Task goal – Any images in the material are to be dropped while every line is retyped exactly.
________
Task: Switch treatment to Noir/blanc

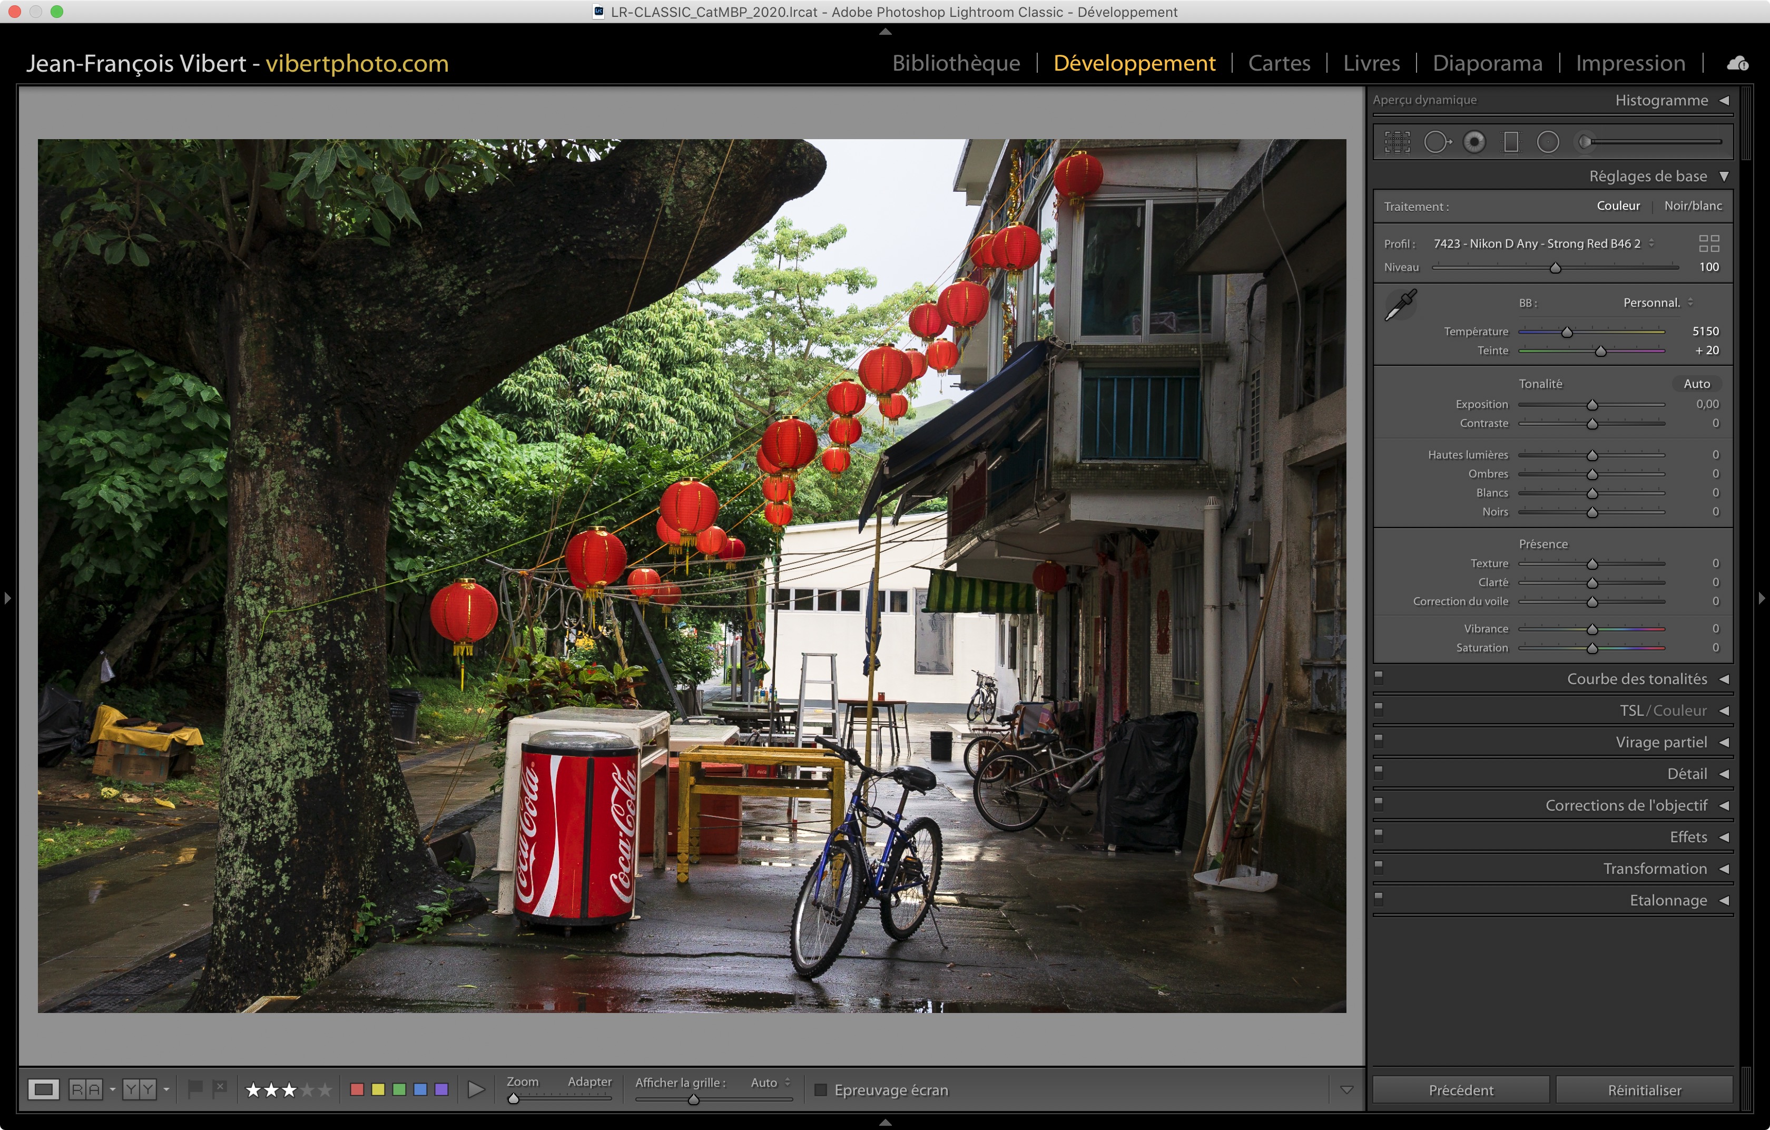Action: (1693, 206)
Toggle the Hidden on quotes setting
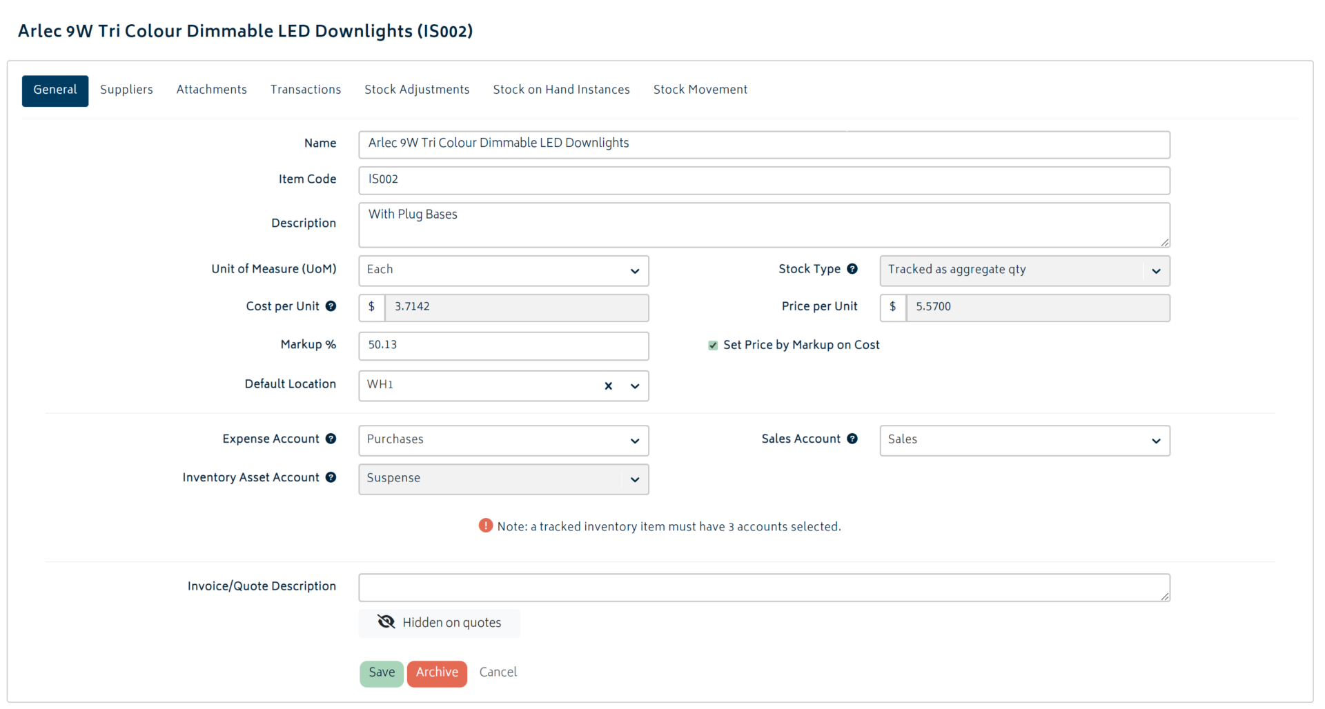 tap(439, 623)
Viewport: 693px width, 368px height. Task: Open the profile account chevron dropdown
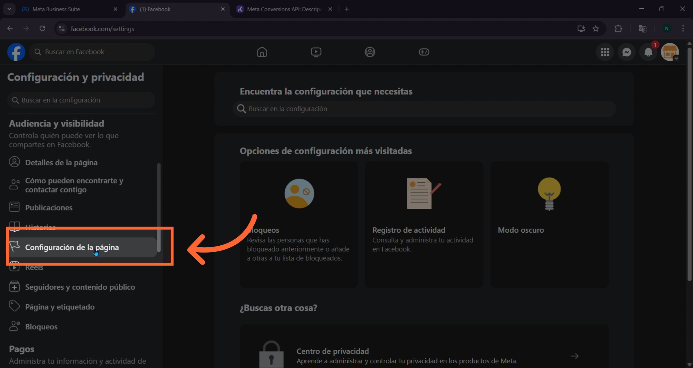pos(677,58)
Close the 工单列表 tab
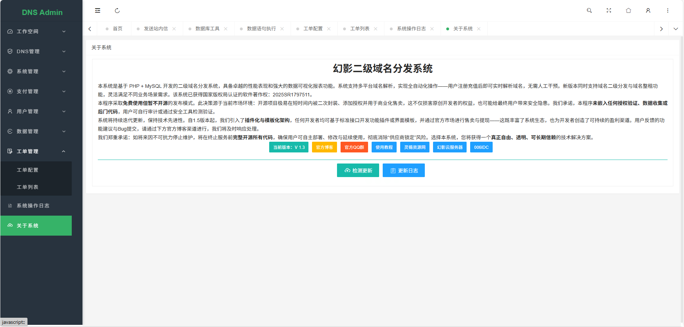Image resolution: width=684 pixels, height=327 pixels. pos(375,29)
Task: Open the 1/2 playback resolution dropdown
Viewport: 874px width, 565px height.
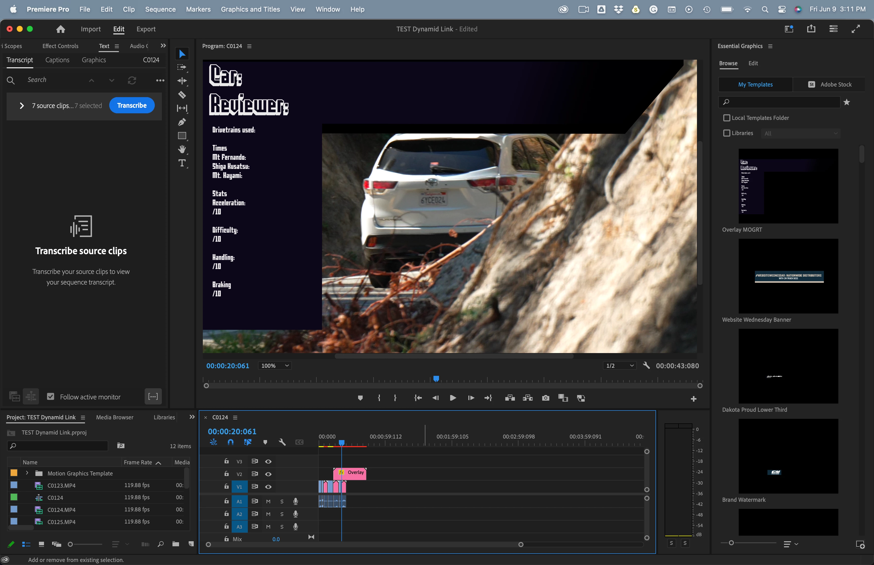Action: coord(620,365)
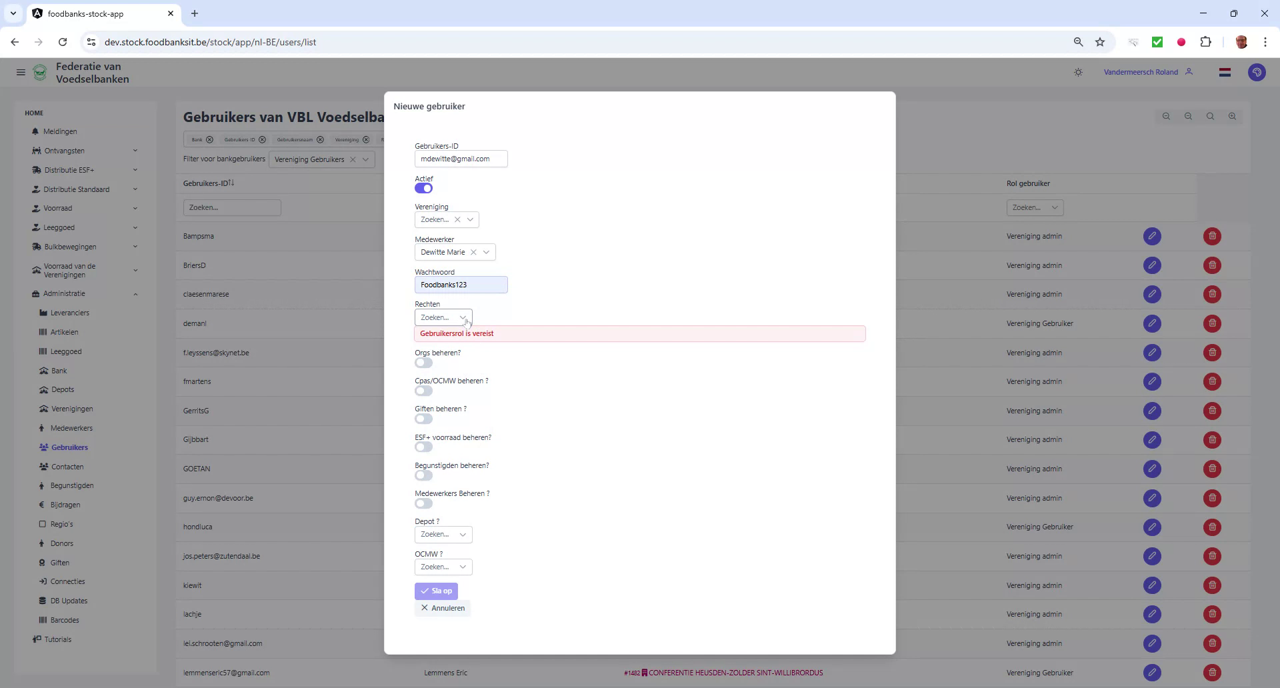Cancel the dialog via Annuleren
This screenshot has height=688, width=1280.
(x=442, y=608)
________
Solution to the exercise –
Task: Switch treatment to Noir/blanc

Action: (1693, 206)
Toggle the Hidden on quotes setting
 tap(439, 623)
Viewport: 693px width, 368px height. Task: Open the profile account chevron dropdown
pos(677,58)
Close the 工单列表 tab
Image resolution: width=684 pixels, height=327 pixels. pos(375,29)
Task: Open the 1/2 playback resolution dropdown
Viewport: 874px width, 565px height.
Action: coord(620,365)
Cancel the dialog via Annuleren
This screenshot has height=688, width=1280.
(x=442, y=608)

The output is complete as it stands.